What is a rock garden? In short, it is a sloping garden with rocks and gritty soil. To some extent it replicates the natural environment of alpine plants—plants from mountainous or rocky terrains. Many have brief but spectacular periods of spring bloom and then become dormant during the hot, dry summer.
Climates with a brief growing season followed by a long period of adverse weather foster the evolution of bulbs. Many bulbs thrive in alpine conditions. These can be planted in rock gardens as specimens or, more often, in clumps or drifts. Most rock gardens are situated for maximum sun exposure, although they usually provide some sheltered sites (behind rocks, in crevices, or on north-facing slopes, for example) for plants that require shade. Alpine plants have evolved in environments where compact growth is a survival advantage, and many are small. Some plants, including many bulbs that look and grow best in rock gardens, aren’t alpine in their origins but still thrive in rock gardens because of the quick drainage.

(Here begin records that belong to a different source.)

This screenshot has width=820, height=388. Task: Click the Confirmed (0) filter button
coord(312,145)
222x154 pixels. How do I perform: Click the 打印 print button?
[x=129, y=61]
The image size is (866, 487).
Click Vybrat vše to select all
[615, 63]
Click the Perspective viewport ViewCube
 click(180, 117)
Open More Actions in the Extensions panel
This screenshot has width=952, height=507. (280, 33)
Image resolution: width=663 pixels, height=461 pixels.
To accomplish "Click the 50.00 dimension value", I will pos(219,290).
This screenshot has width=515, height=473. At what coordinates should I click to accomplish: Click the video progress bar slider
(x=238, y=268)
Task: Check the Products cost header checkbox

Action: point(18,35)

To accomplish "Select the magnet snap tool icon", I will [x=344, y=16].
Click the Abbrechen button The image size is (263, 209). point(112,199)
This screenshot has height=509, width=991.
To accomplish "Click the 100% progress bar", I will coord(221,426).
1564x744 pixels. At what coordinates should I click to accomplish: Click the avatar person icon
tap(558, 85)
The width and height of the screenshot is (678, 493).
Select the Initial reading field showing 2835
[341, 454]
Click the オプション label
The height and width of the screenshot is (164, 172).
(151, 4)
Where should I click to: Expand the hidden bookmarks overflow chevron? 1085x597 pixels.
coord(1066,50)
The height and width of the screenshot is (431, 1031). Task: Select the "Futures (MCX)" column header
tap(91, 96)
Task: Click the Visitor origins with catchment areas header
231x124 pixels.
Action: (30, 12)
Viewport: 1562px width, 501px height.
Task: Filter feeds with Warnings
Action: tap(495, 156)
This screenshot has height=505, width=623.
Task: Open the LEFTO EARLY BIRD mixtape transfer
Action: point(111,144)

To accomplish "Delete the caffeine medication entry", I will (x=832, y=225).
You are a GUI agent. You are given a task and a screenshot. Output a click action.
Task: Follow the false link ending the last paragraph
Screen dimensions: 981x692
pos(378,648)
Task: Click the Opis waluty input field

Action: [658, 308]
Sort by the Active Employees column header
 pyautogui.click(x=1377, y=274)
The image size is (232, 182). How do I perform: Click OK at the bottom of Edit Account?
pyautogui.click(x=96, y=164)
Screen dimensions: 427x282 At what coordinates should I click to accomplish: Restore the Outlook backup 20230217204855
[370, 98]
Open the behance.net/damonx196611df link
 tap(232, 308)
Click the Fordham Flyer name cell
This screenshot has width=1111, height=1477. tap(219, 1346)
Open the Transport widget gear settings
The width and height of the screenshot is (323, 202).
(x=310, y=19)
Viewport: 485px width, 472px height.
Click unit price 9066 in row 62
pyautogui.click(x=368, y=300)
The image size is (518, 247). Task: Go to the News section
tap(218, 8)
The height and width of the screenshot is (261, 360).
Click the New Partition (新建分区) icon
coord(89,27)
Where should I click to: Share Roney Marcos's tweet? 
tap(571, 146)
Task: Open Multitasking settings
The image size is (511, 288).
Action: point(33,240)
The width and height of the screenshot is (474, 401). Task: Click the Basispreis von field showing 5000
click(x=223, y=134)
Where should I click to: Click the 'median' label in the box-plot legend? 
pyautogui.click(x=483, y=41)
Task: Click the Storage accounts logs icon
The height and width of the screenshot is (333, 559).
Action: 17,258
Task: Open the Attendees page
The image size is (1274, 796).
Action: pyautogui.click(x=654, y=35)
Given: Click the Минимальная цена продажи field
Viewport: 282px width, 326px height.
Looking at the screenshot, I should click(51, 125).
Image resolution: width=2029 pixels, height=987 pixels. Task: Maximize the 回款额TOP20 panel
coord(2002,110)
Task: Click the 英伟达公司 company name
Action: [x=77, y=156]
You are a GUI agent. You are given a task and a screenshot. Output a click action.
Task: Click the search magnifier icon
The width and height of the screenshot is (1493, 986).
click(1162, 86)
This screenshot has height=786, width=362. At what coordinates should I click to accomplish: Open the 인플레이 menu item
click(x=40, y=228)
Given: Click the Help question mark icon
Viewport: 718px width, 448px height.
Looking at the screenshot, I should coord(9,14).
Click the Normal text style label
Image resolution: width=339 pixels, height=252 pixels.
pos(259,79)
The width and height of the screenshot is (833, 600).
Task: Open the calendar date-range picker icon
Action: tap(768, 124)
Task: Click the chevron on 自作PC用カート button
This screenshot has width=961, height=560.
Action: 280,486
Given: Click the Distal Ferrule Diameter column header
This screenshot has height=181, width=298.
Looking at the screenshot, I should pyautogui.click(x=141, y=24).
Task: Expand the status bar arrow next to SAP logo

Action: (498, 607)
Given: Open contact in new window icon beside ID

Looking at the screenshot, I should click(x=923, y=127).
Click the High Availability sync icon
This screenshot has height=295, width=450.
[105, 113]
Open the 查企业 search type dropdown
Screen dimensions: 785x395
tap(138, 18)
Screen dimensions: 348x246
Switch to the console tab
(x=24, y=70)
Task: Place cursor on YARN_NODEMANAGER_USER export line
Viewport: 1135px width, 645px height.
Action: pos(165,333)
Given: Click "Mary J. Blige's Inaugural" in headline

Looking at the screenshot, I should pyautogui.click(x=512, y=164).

Rock garden soils usually contain generous proportions of sand, grit, and even gravel, together with organic material such as peat moss. In a rock garden, a gravel or grit mulch looks natural, discourages weeds, and keeps crowns and lower leaves of moisture-sensitive alpine plants from rotting. It also keeps blossoms from being splashed with mud.
Rock gardens are usually raised above the natural grade. The elevation of a rock garden not only helps drainage, but also displays the compact plants closer to eye level than flat beds do. For instance, Crocus speciosus viewed close-up reveals exquisite patterns of purple feathering.
Garden spots that aren’t strictly parts of a rock garden can meet the needs of rock garden plants and display them to great advantage. For example, crocus, grape hyacinth, oxalis, and scilla—nearly any diminutive spring-flowering bulb—are charming growing in cracks around the flagstones.
Pockets of gritty soil between the stones give them the footing they need, and they will like the heat retained by the flagstones. Alpine bulbs also thrive at the sunny base of a rock wall or even in the chinks between the rocks of a dry-laid (unmortared) wall.
All of the miniature, hardy spring- and summer-flowering bulbs, including the small alliums, Greek anemones, most tulip species, and the miniature early bulbs recommended for meadow and woodland gardens are appropriate for rock gardens and other spots that afford them rock-garden conditions.
In the Mediterranean-climate areas of California, rock gardens make cultivation of scores of winter-growing, summer-dry bulbs easy, because drainage is fast, and mild winters and dry summers allow them to stay in the ground the year around. These bulbs include ixias, freesias, geissorhizas, romuleas, calochortuses, brodiaeas, babianas, winter-growing gladiolus, many moraeas, and Bulbinella floribunda.